_Exercise task_
Reproduce the lines below verbatim, from the line containing "You are a GUI" up to and including the line containing "I want to click on 1650", and nothing else.
## START Data extract
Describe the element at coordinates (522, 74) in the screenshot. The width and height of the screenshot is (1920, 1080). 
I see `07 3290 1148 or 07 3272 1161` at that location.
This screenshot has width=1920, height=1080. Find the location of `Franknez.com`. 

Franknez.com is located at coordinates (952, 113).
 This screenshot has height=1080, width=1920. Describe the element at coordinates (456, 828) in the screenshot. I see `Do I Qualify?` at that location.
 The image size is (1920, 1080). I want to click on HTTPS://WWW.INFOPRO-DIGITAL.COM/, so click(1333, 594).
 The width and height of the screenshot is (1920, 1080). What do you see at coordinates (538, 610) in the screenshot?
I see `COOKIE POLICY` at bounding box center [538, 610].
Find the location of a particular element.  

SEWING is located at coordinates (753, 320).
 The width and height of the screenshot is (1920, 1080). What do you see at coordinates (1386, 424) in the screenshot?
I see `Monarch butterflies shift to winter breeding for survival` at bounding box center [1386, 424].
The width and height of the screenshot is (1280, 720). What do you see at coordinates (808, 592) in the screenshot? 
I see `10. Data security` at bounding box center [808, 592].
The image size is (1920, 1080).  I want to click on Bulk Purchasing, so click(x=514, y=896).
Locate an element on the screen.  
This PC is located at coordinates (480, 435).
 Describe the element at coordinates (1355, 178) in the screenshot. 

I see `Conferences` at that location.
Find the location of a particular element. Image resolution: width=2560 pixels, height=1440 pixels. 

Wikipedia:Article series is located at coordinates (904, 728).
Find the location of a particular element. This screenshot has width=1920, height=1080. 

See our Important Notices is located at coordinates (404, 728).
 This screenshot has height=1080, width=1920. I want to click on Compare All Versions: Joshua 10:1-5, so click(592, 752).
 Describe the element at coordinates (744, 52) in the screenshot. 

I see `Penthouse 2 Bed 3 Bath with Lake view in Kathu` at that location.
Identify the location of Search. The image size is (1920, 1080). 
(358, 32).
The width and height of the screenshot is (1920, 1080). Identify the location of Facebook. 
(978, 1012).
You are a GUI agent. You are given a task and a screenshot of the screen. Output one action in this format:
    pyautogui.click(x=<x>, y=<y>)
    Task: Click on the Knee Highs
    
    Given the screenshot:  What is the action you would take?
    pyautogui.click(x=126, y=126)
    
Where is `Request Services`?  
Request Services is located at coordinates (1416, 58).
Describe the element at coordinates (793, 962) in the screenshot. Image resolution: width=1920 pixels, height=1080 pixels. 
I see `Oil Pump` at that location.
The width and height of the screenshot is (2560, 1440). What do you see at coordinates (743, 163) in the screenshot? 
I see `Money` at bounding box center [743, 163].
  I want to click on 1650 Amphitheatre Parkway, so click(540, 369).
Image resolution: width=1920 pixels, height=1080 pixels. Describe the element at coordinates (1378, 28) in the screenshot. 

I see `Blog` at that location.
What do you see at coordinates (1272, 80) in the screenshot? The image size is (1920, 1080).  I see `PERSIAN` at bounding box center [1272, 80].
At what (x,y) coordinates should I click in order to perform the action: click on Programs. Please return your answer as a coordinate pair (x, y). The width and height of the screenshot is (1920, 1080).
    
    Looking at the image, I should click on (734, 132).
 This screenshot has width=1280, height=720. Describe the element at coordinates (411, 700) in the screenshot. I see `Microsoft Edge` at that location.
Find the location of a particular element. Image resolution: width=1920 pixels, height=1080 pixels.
## END Data extract
_Reply to the task_
You are a GUI agent. You are given a task and a screenshot of the screen. Output one action in this format:
    pyautogui.click(x=<x>, y=<y>)
    Task: Click on the Knee Highs
    
    Given the screenshot:  What is the action you would take?
    pyautogui.click(x=126, y=126)
    
Where is `Request Services`?  
Request Services is located at coordinates (1416, 58).
Describe the element at coordinates (793, 962) in the screenshot. Image resolution: width=1920 pixels, height=1080 pixels. 
I see `Oil Pump` at that location.
The width and height of the screenshot is (2560, 1440). What do you see at coordinates (743, 163) in the screenshot? 
I see `Money` at bounding box center [743, 163].
  I want to click on 1650 Amphitheatre Parkway, so click(540, 369).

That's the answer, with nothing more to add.